▶ **Problem to solve**: Give a faithful, exact copy of all entries, minus the images.

▶ **Records for the task**:
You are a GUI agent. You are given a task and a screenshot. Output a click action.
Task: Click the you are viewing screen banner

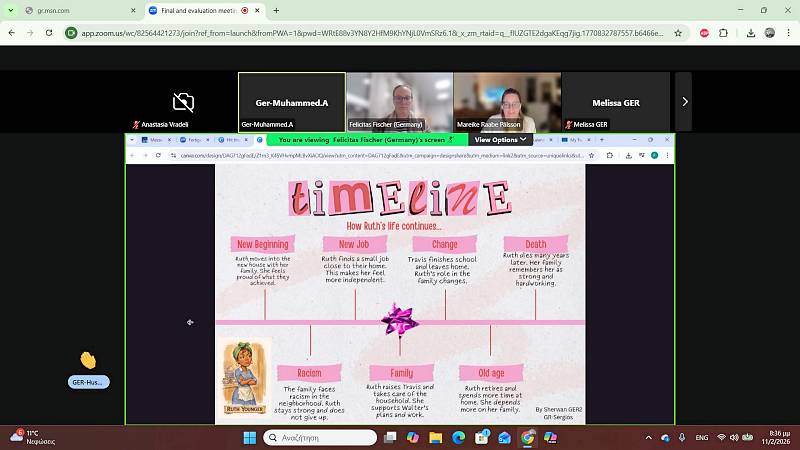[366, 140]
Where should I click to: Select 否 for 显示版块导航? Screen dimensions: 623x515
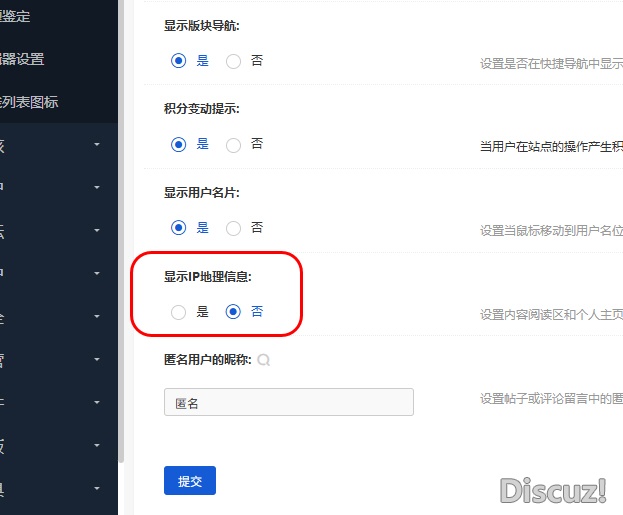234,61
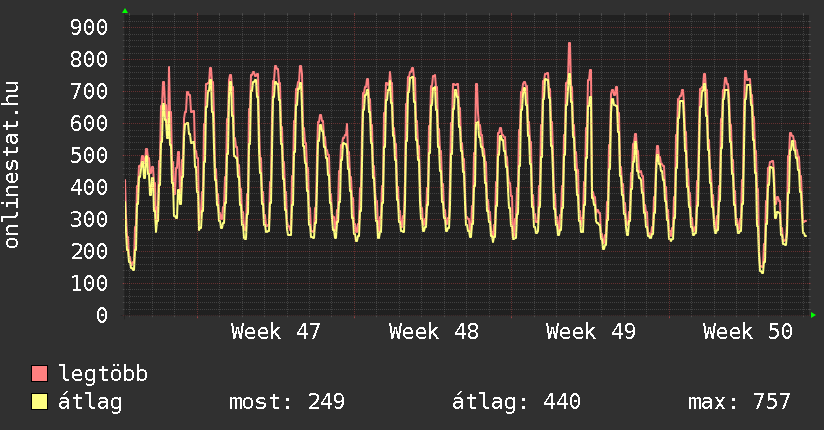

▶ **Answer to the problem**:
You are a GUI agent. You are given a task and a screenshot. Output a click action.
Task: Click the you are viewing screen banner

[366, 140]
Where should I click to: Select 否 for 显示版块导航? Screen dimensions: 623x515
234,61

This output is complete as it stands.